BEGIN RECORDS PROVIDED

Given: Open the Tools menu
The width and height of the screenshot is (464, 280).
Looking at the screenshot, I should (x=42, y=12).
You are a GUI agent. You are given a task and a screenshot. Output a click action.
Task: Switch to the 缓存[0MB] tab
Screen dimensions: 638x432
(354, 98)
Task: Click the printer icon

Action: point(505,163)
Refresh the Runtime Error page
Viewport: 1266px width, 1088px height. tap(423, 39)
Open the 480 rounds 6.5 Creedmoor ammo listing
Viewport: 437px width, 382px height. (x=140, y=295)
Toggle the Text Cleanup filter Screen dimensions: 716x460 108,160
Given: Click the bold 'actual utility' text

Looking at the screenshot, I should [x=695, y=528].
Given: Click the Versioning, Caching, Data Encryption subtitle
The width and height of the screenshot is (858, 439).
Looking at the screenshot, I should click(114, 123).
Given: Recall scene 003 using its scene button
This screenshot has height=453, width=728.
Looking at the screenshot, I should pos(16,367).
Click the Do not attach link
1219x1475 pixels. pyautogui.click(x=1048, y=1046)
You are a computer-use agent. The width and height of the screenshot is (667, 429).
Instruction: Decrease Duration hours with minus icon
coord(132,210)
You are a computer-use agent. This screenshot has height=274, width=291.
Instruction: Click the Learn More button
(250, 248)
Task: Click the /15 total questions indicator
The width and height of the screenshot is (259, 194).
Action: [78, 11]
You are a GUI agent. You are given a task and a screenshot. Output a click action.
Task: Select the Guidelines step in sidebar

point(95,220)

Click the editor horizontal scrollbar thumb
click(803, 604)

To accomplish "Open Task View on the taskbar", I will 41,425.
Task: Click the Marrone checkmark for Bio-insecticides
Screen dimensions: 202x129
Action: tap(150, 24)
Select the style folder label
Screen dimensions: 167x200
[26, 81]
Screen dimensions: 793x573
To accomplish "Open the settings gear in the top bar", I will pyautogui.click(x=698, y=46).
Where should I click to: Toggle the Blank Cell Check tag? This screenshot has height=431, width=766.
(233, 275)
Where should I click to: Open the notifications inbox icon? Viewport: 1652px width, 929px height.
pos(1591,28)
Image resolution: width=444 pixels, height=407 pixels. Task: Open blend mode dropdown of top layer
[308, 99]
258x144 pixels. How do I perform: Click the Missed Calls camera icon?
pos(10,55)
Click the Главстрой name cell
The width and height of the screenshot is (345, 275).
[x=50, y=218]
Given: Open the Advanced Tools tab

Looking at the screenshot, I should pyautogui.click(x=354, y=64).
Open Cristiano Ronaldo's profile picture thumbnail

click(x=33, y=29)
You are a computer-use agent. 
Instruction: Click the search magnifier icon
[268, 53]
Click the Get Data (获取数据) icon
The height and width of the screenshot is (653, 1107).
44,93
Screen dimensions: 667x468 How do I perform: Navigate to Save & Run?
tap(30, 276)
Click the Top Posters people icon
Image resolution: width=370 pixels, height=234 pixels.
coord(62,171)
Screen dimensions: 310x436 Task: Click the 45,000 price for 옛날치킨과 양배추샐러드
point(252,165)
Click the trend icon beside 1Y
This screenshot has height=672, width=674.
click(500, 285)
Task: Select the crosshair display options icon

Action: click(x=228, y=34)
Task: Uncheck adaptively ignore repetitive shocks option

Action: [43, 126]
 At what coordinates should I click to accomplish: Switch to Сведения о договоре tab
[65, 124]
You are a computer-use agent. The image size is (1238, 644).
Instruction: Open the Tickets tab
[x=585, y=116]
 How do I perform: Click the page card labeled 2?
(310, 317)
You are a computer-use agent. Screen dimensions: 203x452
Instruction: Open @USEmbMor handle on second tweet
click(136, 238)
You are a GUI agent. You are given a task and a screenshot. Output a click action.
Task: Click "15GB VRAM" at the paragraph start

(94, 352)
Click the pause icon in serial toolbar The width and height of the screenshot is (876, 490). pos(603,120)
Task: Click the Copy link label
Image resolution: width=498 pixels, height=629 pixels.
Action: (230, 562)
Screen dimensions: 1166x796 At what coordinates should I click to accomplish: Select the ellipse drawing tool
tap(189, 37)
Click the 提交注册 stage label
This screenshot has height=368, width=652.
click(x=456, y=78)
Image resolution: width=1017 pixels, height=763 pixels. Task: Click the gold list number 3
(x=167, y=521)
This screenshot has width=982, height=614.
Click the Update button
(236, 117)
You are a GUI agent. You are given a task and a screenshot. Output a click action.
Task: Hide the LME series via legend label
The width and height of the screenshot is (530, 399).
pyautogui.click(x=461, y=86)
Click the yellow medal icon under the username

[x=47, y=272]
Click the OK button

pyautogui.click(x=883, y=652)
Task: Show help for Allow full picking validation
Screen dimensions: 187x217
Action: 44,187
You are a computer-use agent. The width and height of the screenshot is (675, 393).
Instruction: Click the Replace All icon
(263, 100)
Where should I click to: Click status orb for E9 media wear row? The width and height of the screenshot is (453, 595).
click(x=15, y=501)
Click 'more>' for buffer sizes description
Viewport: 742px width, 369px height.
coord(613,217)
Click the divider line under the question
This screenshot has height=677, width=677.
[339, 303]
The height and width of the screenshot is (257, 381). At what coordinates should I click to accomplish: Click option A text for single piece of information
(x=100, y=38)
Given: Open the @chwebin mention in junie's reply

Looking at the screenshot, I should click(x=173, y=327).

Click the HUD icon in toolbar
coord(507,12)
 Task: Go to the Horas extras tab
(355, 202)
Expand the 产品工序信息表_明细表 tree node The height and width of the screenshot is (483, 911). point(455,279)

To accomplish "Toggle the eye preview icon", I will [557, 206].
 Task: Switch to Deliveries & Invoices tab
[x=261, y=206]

END RECORDS PROVIDED

- **PROBLEM DETAILS**: Lines above that contain the string "Data" make up the answer.

- **RESPONSE TO THE EXERCISE**:
Given: Click the Versioning, Caching, Data Encryption subtitle
Click the Get Data (获取数据) icon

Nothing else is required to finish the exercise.